Instructions for the task
All of the data is to be repeated verbatim.

___ Data ___

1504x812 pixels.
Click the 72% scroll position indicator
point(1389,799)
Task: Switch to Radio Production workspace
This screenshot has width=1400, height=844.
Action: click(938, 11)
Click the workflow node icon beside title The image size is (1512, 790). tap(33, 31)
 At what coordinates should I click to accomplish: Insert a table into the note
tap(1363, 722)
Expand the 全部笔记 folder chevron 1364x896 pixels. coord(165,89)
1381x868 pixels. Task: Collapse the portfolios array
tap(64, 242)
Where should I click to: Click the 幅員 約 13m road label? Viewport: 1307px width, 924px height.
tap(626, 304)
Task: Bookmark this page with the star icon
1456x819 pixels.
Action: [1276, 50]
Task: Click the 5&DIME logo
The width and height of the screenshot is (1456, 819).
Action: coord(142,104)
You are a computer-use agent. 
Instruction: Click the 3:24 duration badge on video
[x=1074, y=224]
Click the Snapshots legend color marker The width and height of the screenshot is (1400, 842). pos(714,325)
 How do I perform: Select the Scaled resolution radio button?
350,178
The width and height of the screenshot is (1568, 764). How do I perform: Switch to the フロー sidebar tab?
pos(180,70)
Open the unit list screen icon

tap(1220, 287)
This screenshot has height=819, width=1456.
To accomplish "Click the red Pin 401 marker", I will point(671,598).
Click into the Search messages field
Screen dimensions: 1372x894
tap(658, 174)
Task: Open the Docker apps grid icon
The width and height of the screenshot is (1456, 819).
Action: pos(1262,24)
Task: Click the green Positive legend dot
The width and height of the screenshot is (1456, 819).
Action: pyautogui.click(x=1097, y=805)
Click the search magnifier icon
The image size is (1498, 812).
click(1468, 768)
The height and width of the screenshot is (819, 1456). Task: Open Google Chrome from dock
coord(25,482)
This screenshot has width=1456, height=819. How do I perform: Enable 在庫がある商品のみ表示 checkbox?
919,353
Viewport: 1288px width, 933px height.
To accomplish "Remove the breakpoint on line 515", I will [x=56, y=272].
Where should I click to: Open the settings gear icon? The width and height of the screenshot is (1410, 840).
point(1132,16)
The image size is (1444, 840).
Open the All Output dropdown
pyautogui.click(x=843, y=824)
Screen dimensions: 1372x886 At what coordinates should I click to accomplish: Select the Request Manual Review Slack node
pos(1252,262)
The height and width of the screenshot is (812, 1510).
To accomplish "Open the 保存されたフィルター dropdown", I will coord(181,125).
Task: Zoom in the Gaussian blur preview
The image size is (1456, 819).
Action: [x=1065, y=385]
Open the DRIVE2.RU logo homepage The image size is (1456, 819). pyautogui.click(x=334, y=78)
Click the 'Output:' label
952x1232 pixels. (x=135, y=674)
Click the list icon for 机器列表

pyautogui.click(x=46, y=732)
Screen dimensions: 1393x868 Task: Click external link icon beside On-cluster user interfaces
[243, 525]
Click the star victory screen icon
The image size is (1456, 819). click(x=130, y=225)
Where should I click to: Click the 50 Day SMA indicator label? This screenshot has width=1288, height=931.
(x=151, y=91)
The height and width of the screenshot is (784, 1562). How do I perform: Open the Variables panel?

___

Completed exercise
1504x812 pixels.
Click the 72% scroll position indicator
point(1389,799)
Task: Switch to Radio Production workspace
This screenshot has width=1400, height=844.
Action: click(938, 11)
Click the workflow node icon beside title The image size is (1512, 790). tap(33, 31)
 At what coordinates should I click to accomplish: Insert a table into the note
tap(1363, 722)
Expand the 全部笔记 folder chevron 1364x896 pixels. coord(165,89)
1381x868 pixels. Task: Collapse the portfolios array
tap(64, 242)
Where should I click to: Click the 幅員 約 13m road label? Viewport: 1307px width, 924px height.
tap(626, 304)
Task: Bookmark this page with the star icon
1456x819 pixels.
Action: [1276, 50]
Task: Click the 5&DIME logo
The width and height of the screenshot is (1456, 819).
Action: coord(142,104)
You are a computer-use agent. 
Instruction: Click the 3:24 duration badge on video
[x=1074, y=224]
Click the Snapshots legend color marker The width and height of the screenshot is (1400, 842). pos(714,325)
 How do I perform: Select the Scaled resolution radio button?
350,178
The width and height of the screenshot is (1568, 764). How do I perform: Switch to the フロー sidebar tab?
pos(180,70)
Open the unit list screen icon

tap(1220, 287)
This screenshot has height=819, width=1456.
To accomplish "Click the red Pin 401 marker", I will point(671,598).
Click into the Search messages field
Screen dimensions: 1372x894
tap(658, 174)
Task: Open the Docker apps grid icon
The width and height of the screenshot is (1456, 819).
Action: pos(1262,24)
Task: Click the green Positive legend dot
The width and height of the screenshot is (1456, 819).
Action: pyautogui.click(x=1097, y=805)
Click the search magnifier icon
The image size is (1498, 812).
click(1468, 768)
The height and width of the screenshot is (819, 1456). Task: Open Google Chrome from dock
coord(25,482)
This screenshot has width=1456, height=819. How do I perform: Enable 在庫がある商品のみ表示 checkbox?
919,353
Viewport: 1288px width, 933px height.
To accomplish "Remove the breakpoint on line 515", I will [x=56, y=272].
Where should I click to: Open the settings gear icon? The width and height of the screenshot is (1410, 840).
point(1132,16)
The image size is (1444, 840).
Open the All Output dropdown
pyautogui.click(x=843, y=824)
Screen dimensions: 1372x886 At what coordinates should I click to accomplish: Select the Request Manual Review Slack node
pos(1252,262)
The height and width of the screenshot is (812, 1510).
To accomplish "Open the 保存されたフィルター dropdown", I will coord(181,125).
Task: Zoom in the Gaussian blur preview
The image size is (1456, 819).
Action: [x=1065, y=385]
Open the DRIVE2.RU logo homepage The image size is (1456, 819). pyautogui.click(x=334, y=78)
Click the 'Output:' label
952x1232 pixels. (x=135, y=674)
Click the list icon for 机器列表

pyautogui.click(x=46, y=732)
Screen dimensions: 1393x868 Task: Click external link icon beside On-cluster user interfaces
[243, 525]
Click the star victory screen icon
The image size is (1456, 819). click(x=130, y=225)
Where should I click to: Click the 50 Day SMA indicator label? This screenshot has width=1288, height=931.
(x=151, y=91)
The height and width of the screenshot is (784, 1562). How do I perform: Open the Variables panel?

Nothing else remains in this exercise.